‘Nyobeng’, Skull washing Ritual in West Kalimantan

West Kalimantan, famous for its rain forests, also has various mysteries and enchantments.  The nyobeng, a ritual in which human skulls taken through mengayau, or headhunting, are cleansed in Sebujit hamlet in Bengkayang regency, a long way from the city.

A significant number of foreign tourists are expected to witness Nyobeng Sebujit, the unusual tradition of washing the skulls of the deceased, in Bengkayang, West Kalimantan, later this week.

The ritual is not only about washing the skulls, but also a manifestation of the beliefs of the Dayak Bidayuh people.

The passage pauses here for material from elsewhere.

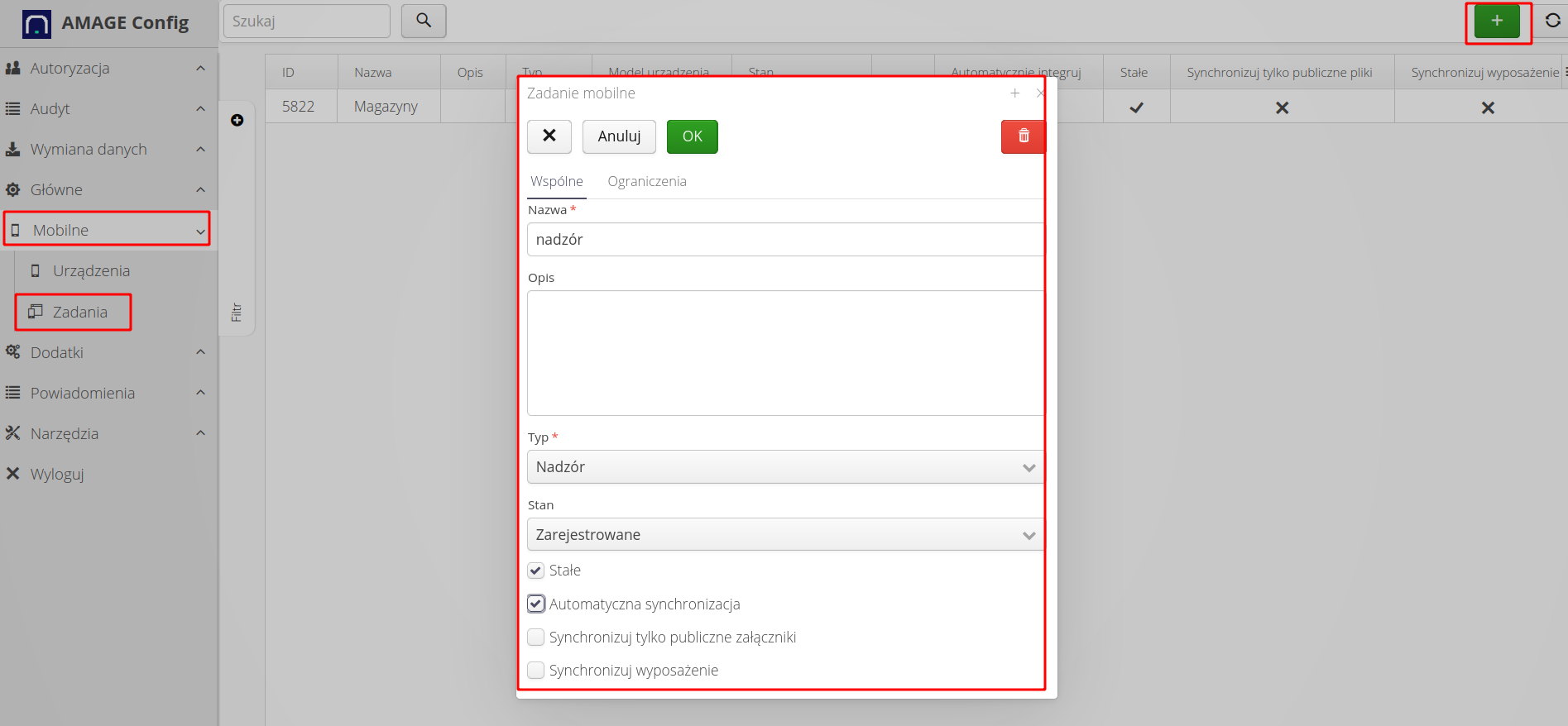Click the Anuluj button
The height and width of the screenshot is (726, 1568).
(619, 136)
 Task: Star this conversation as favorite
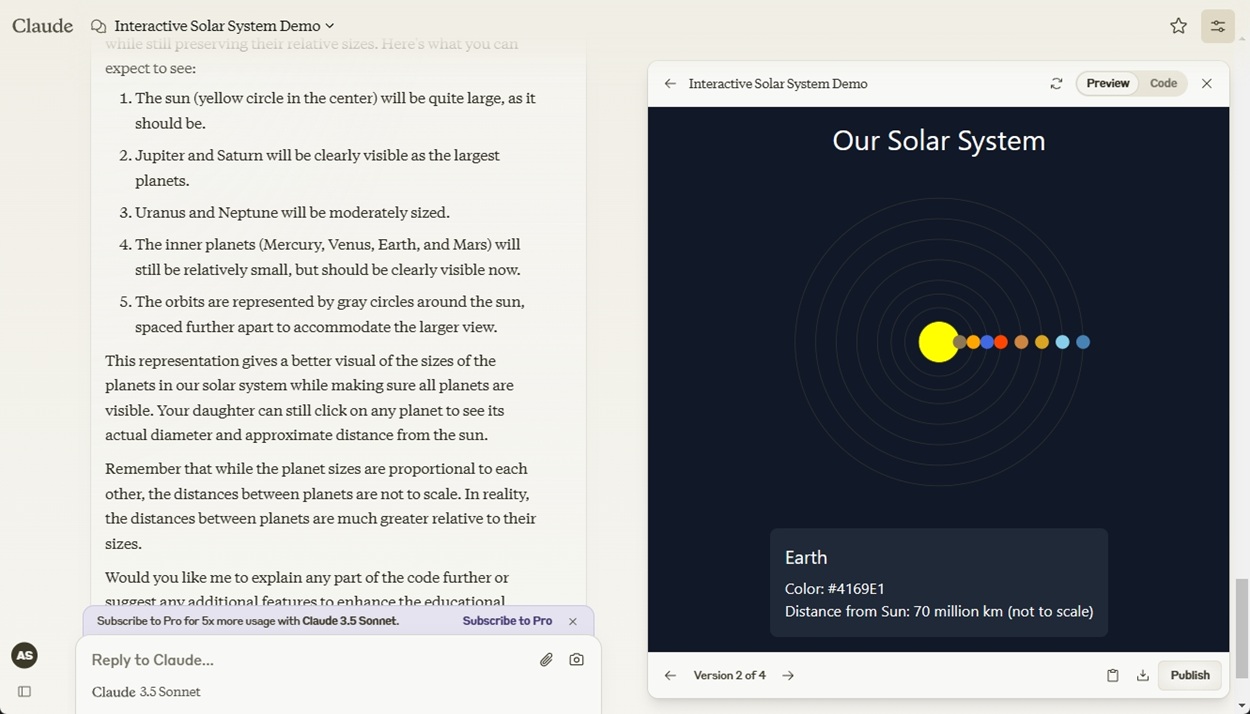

Nyobeng Sebujit procession features the values of respect for the elders and diversity, appreciation for solidarity and compliance with traditions.

The word nyobeng originates from nibakng, which is the ritual of thanksgiving for abundant harvests and the ritual of washing the severed heads of defeated enemies following a procession known as Ngayau.

This annual event, taking place after the harvest as an expression of gratitude to God, drew a large number of visitors to Sebujit, not only from West Kalimantan, but also from Sarawak, Malaysia.

The peak of nyobeng was the bathing of skulls taken by headhunters in the past. The Dayak Bidayuh people believe that the body from the neck upward symbolizes the identity of a person. Dried human skulls are believed to have the strongest magic powers on earth. A freshly taken head is even said to be able to rescue a village from an epidemic.

Photo by arief-noegroho

Furthermore, with some concoctions added, skulls are considered effective for inviting rain, increasing harvests and warding off evil spirits. The more dried skulls are gathered, the greater their supernatural powers will be. Such beliefs have led to the special bathing rite, so that the strength of former enemies continues to emanate to provide protection and fortune.

The practice of headhunting among the Dayak society came to an end in 1894 at a general meeting of community elders in Tumbang Anoi, Central Kalimantan. Headhunting had previously been seen as a symbol of bravery and a way of saving people from a plague.

The area has started to attract more for foreign tourists in 2018, prompting the decision to stage various events and festivals to attract more.


Bengkayang district in the north of West Kalimantan province directly borders the Malaysian state of Sarawak.